• _Task_: Leave out the images and output the records word for word.

[Collected data]
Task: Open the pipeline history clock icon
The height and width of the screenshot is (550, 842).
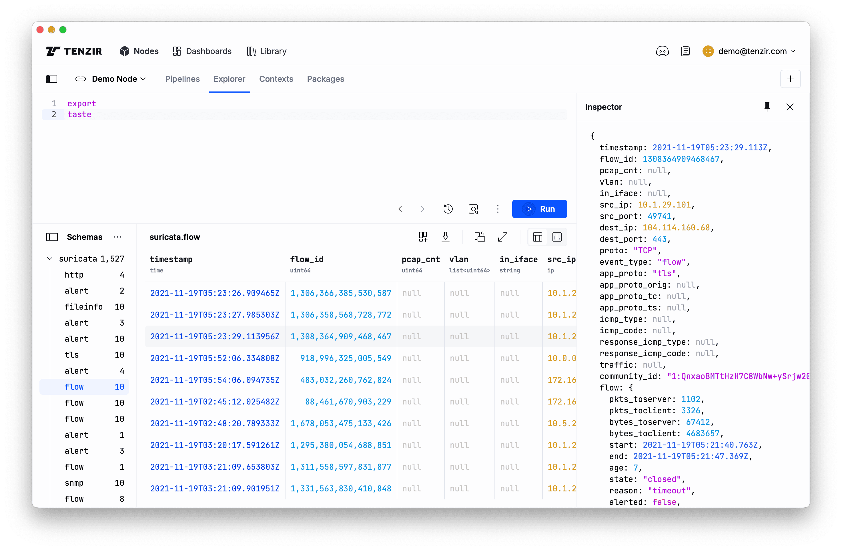Action: (x=448, y=209)
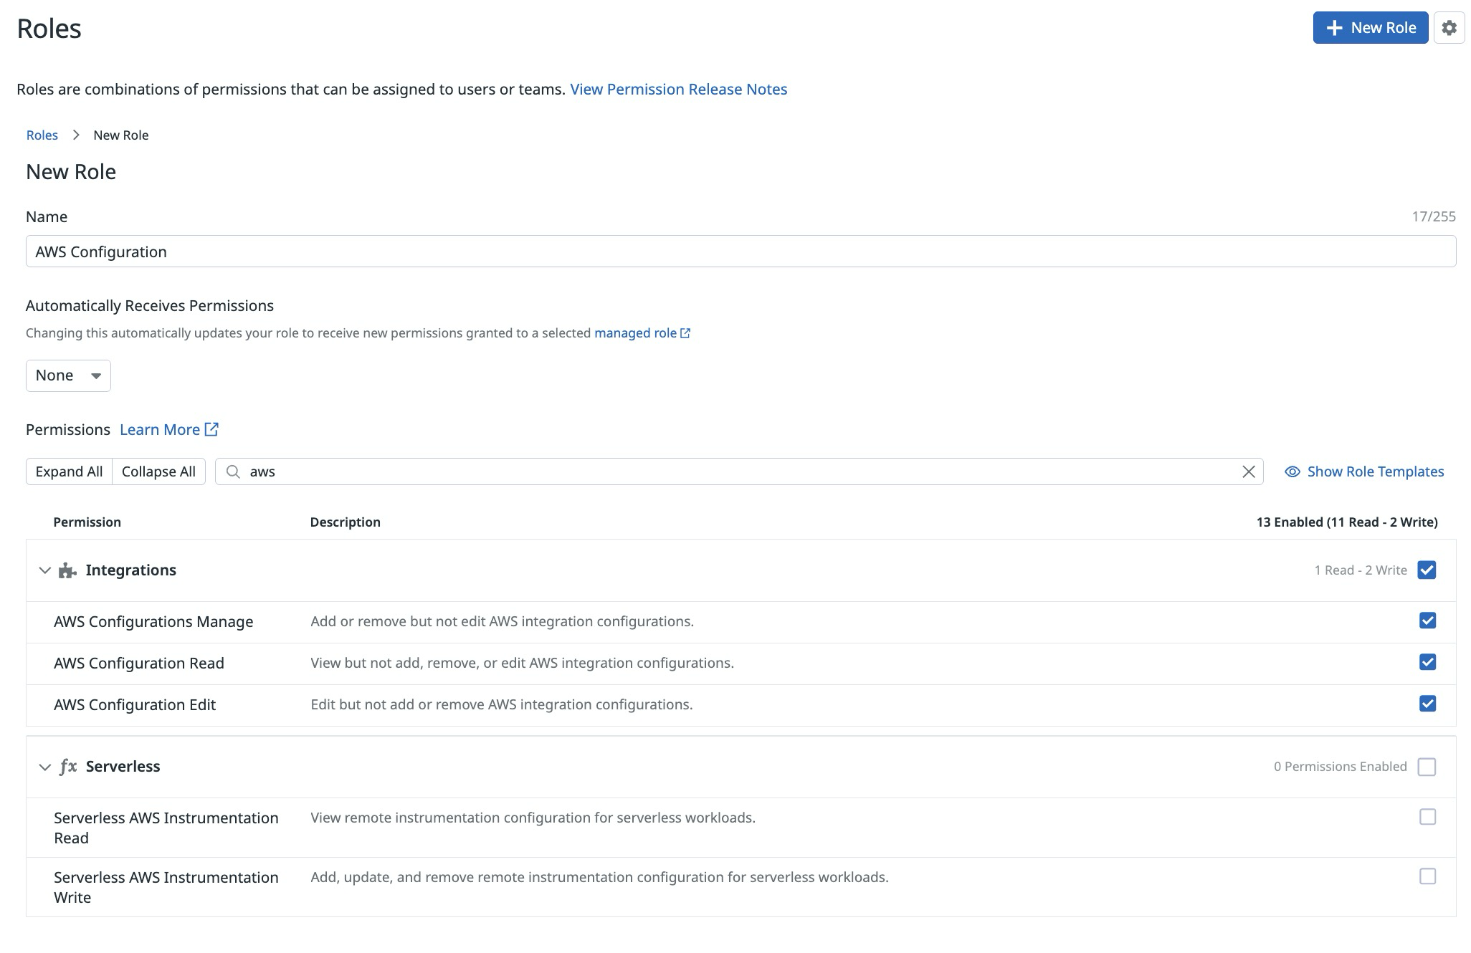Clear the search with the X icon
This screenshot has height=953, width=1471.
(x=1248, y=471)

• _The completed task_:
Task: Open the pipeline history clock icon
The height and width of the screenshot is (550, 842).
Action: (x=448, y=209)
Clear the search with the X icon
This screenshot has height=953, width=1471.
(x=1248, y=471)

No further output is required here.